| TASKS |
**1.** From the records below, copy out the stretch from the line containing "Given: Swap rows and columns" through the line containing "tap(590, 293)", with no changes.
**2.** Extend the biography of the Indian politician Bhishma Shankar Tiwari below, picking up after its final sentence.

Bhishma Shankar "Kushal" Tiwari (born 30 September 1960) is an Indian politician. He was a Member of Parliament in the 14th and 15th Lok Sabha, representing the Sant Kabir Nagar constituency of Uttar Pradesh as a member of the Bahujan Samaj Party political party. Tiwari joined Samajwadi Party in December 2021.

Life and education
Tiwari was born in Tanda to Hari Shankar Tiwari and Ramlali Devi. His highest attained education is intermediate. By profession, he is a farmer. His brother is politician Vinay Shankar Tiwari. Tiwari married Reena Tiwari on 6 June 1986. They have two sons and two daughters.

| ROWS |

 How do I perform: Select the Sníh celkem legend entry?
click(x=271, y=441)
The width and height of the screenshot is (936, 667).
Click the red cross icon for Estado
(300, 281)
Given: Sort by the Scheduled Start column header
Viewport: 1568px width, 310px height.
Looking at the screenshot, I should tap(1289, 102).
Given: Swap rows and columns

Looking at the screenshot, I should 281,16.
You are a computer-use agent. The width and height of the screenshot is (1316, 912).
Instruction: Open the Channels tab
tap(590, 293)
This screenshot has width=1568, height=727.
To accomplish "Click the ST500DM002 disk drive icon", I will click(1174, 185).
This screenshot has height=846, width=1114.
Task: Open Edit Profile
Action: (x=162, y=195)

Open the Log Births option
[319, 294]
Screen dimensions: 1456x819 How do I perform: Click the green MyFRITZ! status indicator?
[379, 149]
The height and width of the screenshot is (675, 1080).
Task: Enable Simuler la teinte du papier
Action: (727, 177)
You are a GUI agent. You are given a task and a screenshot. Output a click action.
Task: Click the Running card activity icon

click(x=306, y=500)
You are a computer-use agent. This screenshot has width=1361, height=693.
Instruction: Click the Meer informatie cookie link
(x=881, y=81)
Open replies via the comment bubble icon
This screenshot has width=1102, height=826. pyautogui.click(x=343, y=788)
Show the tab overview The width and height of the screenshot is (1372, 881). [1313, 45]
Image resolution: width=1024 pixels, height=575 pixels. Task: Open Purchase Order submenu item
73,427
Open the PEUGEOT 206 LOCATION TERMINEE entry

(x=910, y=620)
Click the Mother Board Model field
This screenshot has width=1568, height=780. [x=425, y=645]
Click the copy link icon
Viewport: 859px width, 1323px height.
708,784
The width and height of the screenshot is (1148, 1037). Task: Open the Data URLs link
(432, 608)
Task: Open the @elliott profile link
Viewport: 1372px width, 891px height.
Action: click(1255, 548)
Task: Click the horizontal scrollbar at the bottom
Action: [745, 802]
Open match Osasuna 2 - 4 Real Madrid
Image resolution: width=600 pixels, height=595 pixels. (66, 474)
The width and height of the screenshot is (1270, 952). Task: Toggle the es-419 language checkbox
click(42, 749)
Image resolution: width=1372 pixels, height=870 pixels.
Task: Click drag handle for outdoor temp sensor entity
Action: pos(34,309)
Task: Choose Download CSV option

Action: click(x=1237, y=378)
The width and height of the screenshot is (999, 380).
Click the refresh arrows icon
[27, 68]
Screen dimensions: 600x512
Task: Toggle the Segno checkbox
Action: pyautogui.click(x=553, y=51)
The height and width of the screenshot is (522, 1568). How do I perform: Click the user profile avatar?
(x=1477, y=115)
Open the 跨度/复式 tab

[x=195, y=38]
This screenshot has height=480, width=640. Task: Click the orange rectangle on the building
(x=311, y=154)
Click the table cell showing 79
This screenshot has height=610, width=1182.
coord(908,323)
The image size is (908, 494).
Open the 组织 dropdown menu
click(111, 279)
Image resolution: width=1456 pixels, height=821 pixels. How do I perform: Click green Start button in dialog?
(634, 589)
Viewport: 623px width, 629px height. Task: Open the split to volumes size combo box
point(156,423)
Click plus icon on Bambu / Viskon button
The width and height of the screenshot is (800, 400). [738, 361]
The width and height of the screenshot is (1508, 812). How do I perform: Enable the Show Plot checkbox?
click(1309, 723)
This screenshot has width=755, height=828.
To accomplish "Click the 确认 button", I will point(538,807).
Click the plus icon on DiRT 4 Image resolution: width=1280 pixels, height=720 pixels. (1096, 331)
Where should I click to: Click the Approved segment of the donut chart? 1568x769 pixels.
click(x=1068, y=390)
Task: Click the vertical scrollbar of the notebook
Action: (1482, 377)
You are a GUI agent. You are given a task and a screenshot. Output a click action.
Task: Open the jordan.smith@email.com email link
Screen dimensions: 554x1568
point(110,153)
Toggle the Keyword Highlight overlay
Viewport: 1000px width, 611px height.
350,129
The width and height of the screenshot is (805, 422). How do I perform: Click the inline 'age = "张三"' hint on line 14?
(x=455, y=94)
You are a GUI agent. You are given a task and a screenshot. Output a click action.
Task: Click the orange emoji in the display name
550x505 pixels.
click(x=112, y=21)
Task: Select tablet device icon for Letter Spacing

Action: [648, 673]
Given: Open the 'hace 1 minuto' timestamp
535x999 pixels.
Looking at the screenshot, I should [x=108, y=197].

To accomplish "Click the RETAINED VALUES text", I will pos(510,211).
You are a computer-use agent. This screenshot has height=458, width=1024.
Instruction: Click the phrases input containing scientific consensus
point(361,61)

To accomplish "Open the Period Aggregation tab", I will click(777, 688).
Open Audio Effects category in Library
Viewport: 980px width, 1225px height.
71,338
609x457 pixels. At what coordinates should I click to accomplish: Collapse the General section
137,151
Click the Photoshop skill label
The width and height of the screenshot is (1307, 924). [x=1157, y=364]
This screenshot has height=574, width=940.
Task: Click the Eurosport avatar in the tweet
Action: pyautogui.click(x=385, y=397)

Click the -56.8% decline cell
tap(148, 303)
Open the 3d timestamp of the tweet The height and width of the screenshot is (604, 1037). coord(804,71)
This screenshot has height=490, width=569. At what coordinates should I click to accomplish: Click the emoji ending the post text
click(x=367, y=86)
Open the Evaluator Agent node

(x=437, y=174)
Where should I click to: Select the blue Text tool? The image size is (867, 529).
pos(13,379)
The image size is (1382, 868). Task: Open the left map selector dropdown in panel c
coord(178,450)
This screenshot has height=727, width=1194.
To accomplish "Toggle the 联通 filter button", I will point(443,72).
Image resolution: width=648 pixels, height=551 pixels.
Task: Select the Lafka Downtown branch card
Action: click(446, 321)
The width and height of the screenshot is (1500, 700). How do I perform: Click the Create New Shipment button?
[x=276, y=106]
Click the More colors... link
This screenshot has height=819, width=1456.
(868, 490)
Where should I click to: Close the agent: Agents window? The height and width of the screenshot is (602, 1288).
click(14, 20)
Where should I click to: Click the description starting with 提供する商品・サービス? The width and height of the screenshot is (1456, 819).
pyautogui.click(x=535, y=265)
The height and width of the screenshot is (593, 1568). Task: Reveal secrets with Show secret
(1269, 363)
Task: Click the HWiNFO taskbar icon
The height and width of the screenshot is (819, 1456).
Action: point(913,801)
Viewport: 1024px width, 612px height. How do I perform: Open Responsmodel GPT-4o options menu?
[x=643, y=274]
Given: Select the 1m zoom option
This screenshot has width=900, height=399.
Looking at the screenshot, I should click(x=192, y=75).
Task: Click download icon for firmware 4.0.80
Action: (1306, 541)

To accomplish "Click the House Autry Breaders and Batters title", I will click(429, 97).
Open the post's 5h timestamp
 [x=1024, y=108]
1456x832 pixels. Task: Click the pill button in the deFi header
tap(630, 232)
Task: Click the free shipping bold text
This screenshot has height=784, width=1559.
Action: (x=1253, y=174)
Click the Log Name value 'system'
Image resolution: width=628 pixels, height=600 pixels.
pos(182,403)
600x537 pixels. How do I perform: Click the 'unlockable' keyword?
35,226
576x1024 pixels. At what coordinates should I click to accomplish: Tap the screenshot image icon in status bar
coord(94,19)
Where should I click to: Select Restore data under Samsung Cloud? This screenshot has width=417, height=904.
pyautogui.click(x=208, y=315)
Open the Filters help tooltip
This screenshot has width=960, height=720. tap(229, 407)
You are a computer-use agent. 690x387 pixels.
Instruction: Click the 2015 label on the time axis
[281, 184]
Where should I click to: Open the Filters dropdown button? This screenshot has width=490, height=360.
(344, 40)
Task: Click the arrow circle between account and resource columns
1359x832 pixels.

| EXERCISE ANSWERS |
**1.**
Given: Swap rows and columns

Looking at the screenshot, I should 281,16.
You are a computer-use agent. The width and height of the screenshot is (1316, 912).
Instruction: Open the Channels tab
tap(590, 293)

**2.**
Political career
Tiwari started his political career as a member of the Bharatiya Janata Party, on whose ticket he contested the Lok Sabha elections from Balrampur in eastern Uttar Pradesh. Later, he represented Bahujan Samaj Party as an Member of Parliament in the 14th and 15th Lok Sabhafrom the Sant Kabir Nagar.

Tiwari joined Samajwadi Party in December 2021.

Posts held

See also
Sant Kabir Nagar (Lok Sabha constituency)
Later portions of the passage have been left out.